Oracle and the Java Ecosystem
First time accepted submitter twofishy writes "After an undeniably rocky start, which saw high profile resignations from the JCP, including Doug Lea (who remains active in the OpenJDK), and the Apache Software Foundation, Oracle is making significant efforts to re-engage with the wider Java ecosystem, a theme which it talked up at the most recent JavaOne conference. The company is working hard to engage with the Java User Group leaders and Java Champions, membership of the OpenJDK project is growing, and the company is making efforts to reform the Java Community Process to improve transparency. The firm has also published a clear, well-defined Java roadmap toward Java 8 and Java 9."
Talk is cheap.
seeing what's happening on the modularization front i'm afraid it'll be just like the fiasco with log4j and jdk logging which came afterwards. modularization is what java applications (well, backend servers powering too complex enterprisey-apps) need, and that should be achieved through the means of easy to use osgi tools instead of yet another (sun|oracle) screwup mimicking an "oss standard".

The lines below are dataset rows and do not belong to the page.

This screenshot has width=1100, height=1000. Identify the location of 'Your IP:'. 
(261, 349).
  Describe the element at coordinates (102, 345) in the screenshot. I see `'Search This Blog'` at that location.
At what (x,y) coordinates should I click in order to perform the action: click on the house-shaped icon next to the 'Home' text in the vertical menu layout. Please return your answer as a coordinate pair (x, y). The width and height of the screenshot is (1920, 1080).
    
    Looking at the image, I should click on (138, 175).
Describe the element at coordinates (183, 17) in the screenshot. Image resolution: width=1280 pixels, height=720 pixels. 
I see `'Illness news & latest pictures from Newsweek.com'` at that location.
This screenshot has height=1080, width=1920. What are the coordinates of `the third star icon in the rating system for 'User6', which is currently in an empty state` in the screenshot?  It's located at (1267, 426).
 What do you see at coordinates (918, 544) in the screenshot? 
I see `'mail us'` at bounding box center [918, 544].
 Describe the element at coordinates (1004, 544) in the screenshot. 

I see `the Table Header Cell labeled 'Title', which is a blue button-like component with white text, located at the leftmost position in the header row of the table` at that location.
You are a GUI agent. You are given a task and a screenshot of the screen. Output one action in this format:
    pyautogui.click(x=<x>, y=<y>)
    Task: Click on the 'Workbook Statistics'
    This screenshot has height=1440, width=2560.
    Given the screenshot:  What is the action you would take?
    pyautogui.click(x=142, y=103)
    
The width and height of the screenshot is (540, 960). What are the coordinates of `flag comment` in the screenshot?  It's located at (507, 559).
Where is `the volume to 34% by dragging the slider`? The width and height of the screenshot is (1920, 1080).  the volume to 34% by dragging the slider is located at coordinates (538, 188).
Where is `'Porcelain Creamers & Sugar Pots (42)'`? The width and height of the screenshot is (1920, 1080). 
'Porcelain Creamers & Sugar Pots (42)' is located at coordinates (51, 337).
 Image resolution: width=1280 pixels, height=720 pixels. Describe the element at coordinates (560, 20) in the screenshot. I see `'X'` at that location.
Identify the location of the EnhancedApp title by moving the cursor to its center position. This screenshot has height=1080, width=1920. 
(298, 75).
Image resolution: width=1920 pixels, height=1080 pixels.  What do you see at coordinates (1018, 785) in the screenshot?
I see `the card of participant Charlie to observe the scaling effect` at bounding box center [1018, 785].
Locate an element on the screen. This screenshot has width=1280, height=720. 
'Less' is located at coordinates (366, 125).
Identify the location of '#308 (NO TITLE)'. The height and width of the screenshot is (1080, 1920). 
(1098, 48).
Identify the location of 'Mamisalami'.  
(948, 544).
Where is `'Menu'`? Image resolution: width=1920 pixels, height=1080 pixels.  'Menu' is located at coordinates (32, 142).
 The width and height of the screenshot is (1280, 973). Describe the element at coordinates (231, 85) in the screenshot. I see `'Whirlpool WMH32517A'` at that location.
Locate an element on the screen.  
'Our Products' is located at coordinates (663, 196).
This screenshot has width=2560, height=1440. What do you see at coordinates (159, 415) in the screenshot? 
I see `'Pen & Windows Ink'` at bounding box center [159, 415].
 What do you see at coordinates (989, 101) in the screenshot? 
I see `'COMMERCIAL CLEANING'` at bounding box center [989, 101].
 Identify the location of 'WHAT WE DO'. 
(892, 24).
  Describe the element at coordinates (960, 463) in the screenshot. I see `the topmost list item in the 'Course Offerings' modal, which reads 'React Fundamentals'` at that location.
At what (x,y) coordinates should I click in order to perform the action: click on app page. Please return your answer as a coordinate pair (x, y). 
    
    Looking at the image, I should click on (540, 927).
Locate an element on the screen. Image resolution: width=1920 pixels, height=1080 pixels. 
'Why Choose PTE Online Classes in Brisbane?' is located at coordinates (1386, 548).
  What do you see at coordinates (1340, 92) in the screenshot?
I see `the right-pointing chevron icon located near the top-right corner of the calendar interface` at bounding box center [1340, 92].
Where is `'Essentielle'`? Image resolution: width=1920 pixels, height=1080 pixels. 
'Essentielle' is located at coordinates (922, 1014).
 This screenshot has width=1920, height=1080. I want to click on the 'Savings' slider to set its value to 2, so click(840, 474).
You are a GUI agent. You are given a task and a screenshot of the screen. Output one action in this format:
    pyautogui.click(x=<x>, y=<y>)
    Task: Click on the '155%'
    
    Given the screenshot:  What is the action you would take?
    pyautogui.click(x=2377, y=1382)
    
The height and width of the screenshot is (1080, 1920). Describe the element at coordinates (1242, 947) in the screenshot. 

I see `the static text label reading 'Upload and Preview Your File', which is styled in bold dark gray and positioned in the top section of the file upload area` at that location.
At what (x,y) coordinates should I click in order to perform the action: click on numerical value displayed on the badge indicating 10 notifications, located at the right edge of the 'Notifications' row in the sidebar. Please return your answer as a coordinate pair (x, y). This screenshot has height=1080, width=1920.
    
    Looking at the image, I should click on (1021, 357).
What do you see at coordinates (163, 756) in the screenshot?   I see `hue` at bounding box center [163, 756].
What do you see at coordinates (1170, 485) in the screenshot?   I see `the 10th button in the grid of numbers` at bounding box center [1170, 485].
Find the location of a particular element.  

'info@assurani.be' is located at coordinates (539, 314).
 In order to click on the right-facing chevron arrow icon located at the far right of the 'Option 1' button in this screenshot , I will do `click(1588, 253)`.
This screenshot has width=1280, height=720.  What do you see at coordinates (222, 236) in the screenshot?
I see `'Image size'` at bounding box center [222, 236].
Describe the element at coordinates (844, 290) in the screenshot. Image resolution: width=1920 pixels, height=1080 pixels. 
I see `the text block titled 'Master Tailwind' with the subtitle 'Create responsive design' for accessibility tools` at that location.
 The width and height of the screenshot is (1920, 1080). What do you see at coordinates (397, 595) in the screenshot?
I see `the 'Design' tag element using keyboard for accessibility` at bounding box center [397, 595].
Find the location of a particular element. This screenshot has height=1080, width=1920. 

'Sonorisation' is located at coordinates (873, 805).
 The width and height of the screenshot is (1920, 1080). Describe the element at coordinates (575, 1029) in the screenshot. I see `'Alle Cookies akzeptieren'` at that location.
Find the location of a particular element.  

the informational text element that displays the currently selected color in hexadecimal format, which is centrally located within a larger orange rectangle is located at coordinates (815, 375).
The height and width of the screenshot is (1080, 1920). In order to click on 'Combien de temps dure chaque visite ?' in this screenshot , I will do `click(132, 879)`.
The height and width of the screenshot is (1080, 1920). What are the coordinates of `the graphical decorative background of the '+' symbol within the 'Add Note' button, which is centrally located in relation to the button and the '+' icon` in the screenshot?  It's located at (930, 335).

That OpenJDK could just get the lion share of development and mindshare. If LibreOffice can functionally replace OpenOffice there's hope for OpenJDK. Unfortunately LibreOffice had years of a head start on that front (functionally go-oo, etc).
Seriously, unless you are doing something weird, reasonably OK written java app would run under any platform. There might be some small issues, but cross-platform apps with Java are much much much easier to write than cross-platform apps with anything else.